Nihilism, Patriotism and Social Interest

There is a bulletin board for Japanese Adlerians in the Internet. I wrote the following article there.

When we judge things, we choose something good, and do not choose something bad. If we do not have the common system of value, we must rely on the personal sense of each of us. The personal value of ordinary people often counts to live, to be rich and to be free for good, and to die, to be poor and to be restricted for bad. Adler called this value system Ichgebundenheit, self-boundedness. Where a society is constructed upon self-boundedness, there might be no common system of value. Accumulated egoism does not deserve to be called a value system; it should be called nihilism.

Friedrich Nietsche wrote in “Thus Spake Zarathustra” [1]:

“We have discovered happiness”- say the last men, and blink thereby. …One still loveth one’s neighbor and rubbeth against him; for one needeth warmth. …One still worketh, for work is a pastime. But one is careful lest the pastime should hurt one. …Who still wanteth to rule? Who still wanteth to obey? Both are too burdensome. No shepherd, and one herd!

Japanese politicians use slogans like “Respect Life” or “Peace and Prosperity” or “Freedom and Democracy”. Here, trying to provide people with the happiness of the last men, they are confessing that they themselves are nihilists. These words are nothing but the sophisticated paraphrases of to live, to be rich and to be free.
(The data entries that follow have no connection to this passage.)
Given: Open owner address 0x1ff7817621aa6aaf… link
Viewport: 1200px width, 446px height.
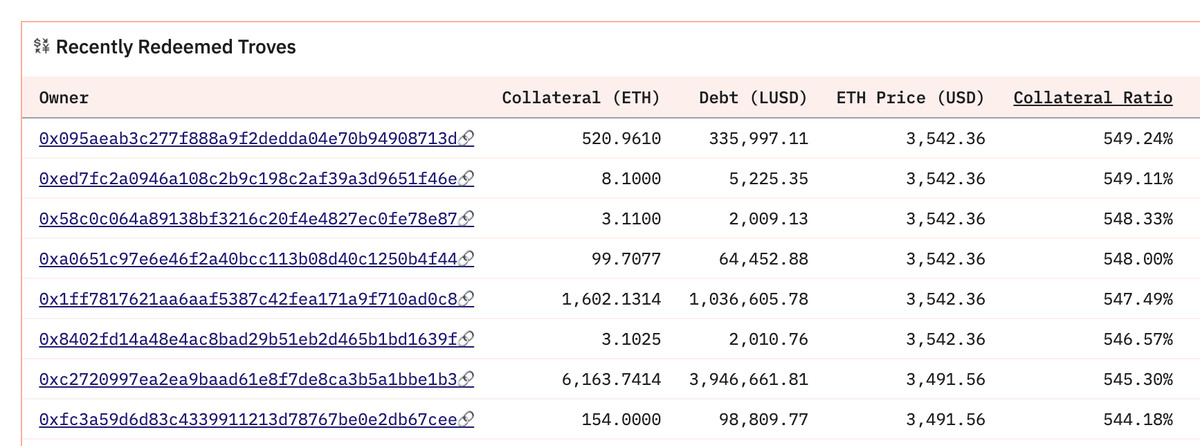Looking at the screenshot, I should click(x=247, y=299).
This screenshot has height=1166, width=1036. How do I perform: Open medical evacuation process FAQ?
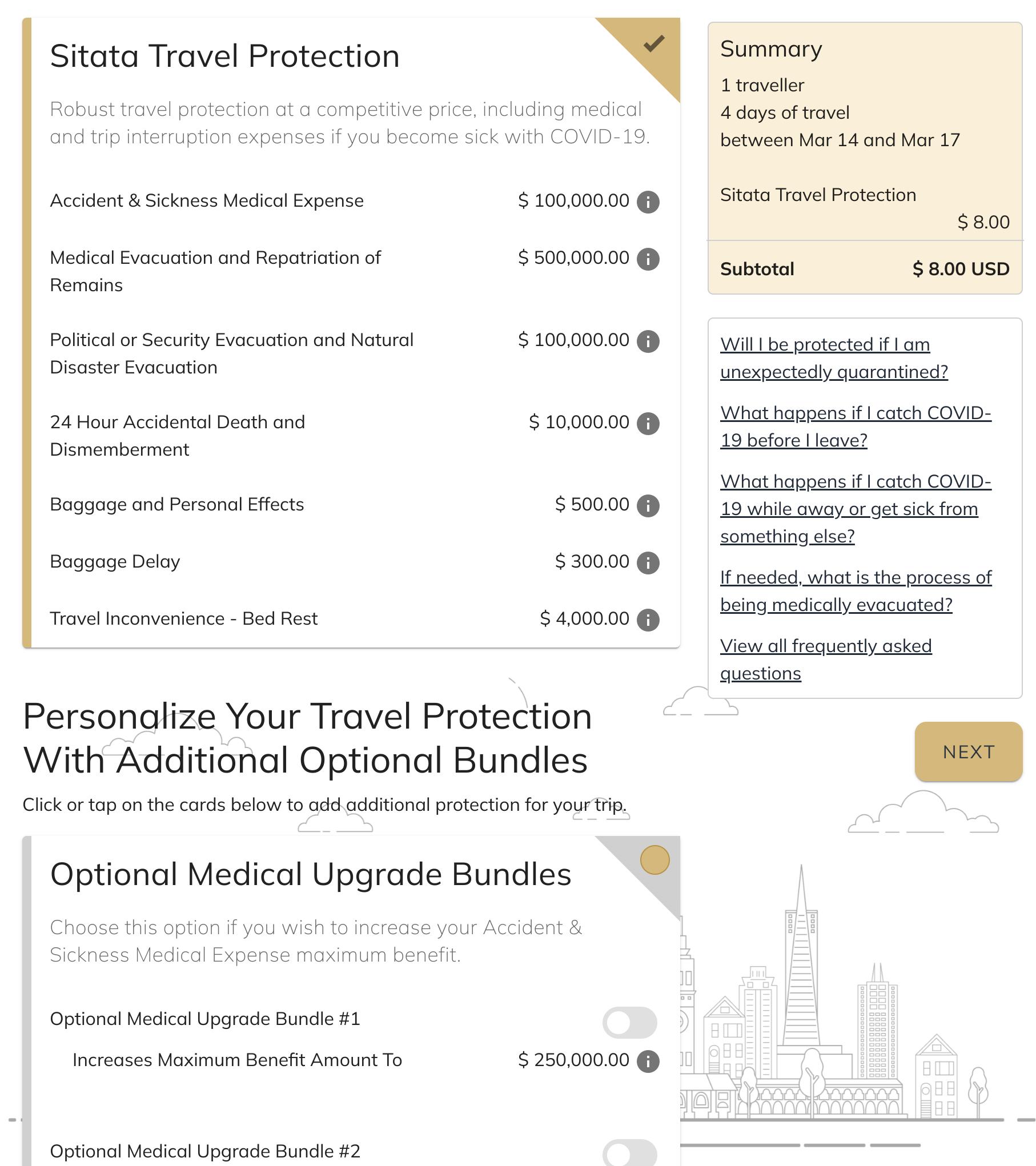pyautogui.click(x=855, y=591)
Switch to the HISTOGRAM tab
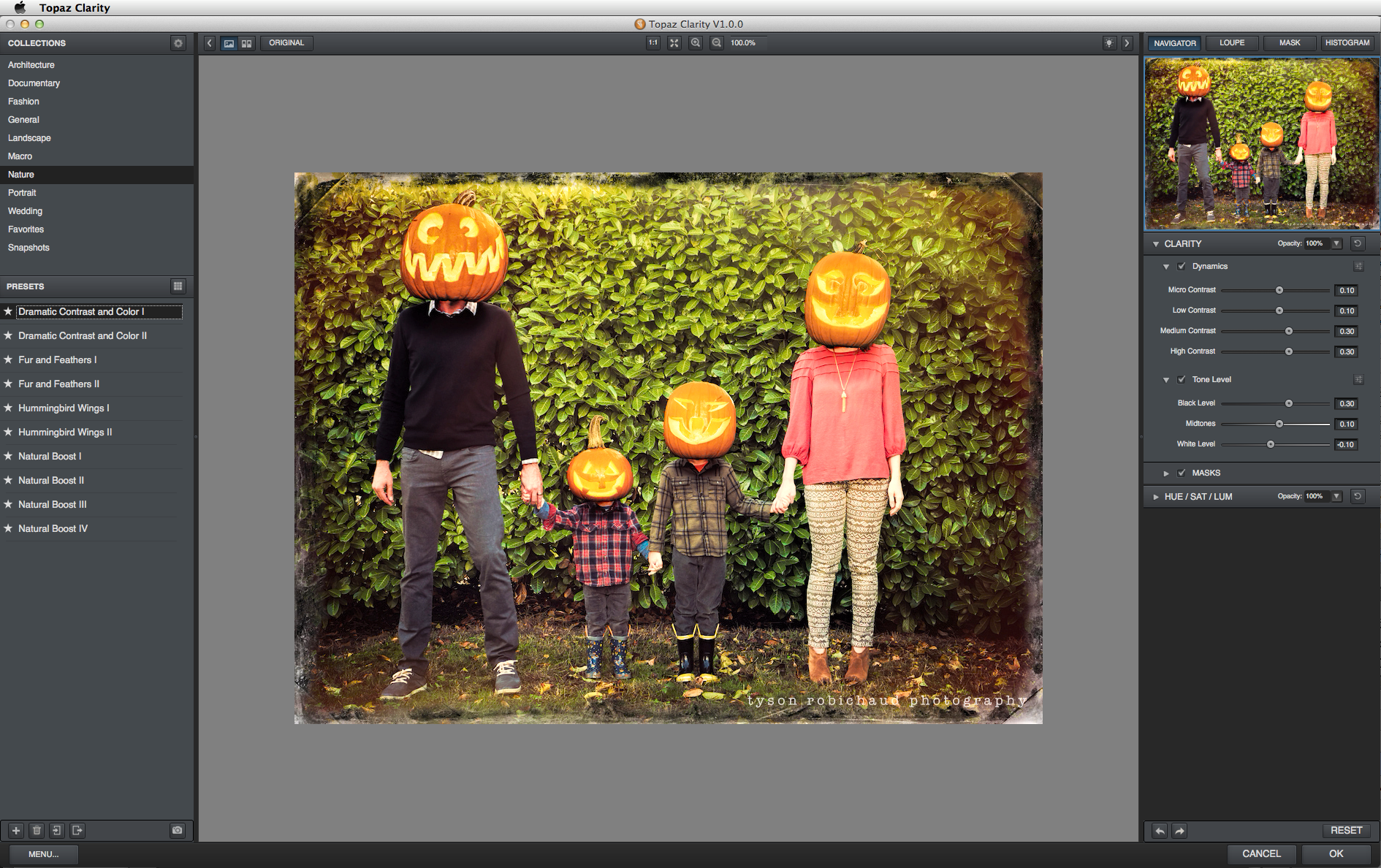 point(1347,43)
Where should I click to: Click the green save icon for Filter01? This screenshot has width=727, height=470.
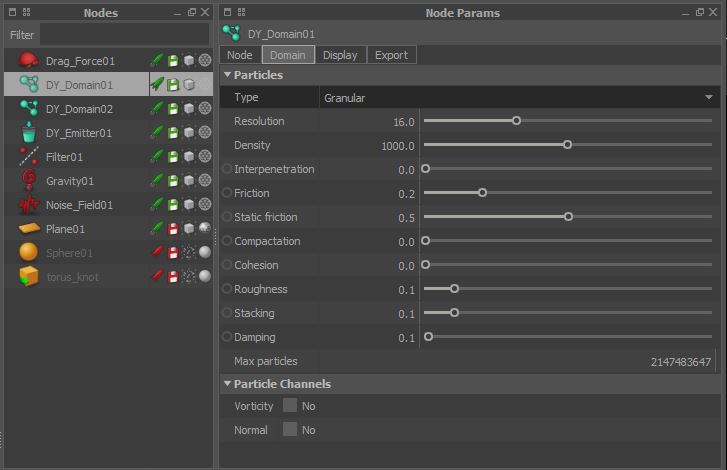pyautogui.click(x=173, y=157)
To overcome nihilism, we must die for something or somebody, or accept poverty, or abandon freedom. For whom, or for what, can we abandon our privileges?

Adler tried to overcome nihilism through the idea of Gemeinschaftsgefühl, Social Interest. He recommends us to abandon our privileges for the community. There is a tanka by Shuji Terayama, a modern poet:

I lit a match
and for a while the sea appeared
in a deep fog.
Do I have the motherland
to which I dedicate my life?

macchi suru
tsukanoma no umi ni
kiri hukashi
mi sutsuru hodo no
sokoku wa ari ya

Like this, the Japanese have deep fear to devote themselves to the community after the Greater East Asia War. Especially, patriotism is a forbidden word. It sounds like a phrase, “Die for the Emperor!” Social Interest has an association with patriotism, and, on some occasions, it is a very embarrassing idea for the Japanese.

Emmanuel Levinas, a Lithuanian-French Jewish philosopher, said [2]:

Without knowing how to swim, to jump into the water to save someone is to go toward the other totally, without holding back anything of oneself. To give oneself totally to the other to respond to his unspoken request, to the expression of his face, to his mortality, his “Thou shalt not kill.”

Levinas gives us another interpretation of Social Interest. The target of contribution is not the community, but the other who is in front of me and ask my help. “For whom, or for what, can we abandon our privileges?” I asked. Levinas answers, “For the other.” This idea is acceptable to the Japanese. We should contribute to the other who asks our help, even if he/she is a stranger to us. He quotes the following sentences from Vasily Grossman [3]:

The good is not in nature, and it is not in the preachings of the prophets, either, or in the great social doctrines, or in the ethics of the philosophers. But simple people bear in their hearts the love of all living thing; they love life naturally; they protect life. And a bit further he (Grossman) adds: “Thus there exists side by side with this so terrible greater good human kindness in everyday life. It is the kindness of an old lady who gives a piece of bread to a convict along the roadside. It is the kindness of a soldier who holds his canteen out to a wounded enemy. The kindness of youth taking pity on old age, the kindness of a peasant who hides an old Jew in his barn.”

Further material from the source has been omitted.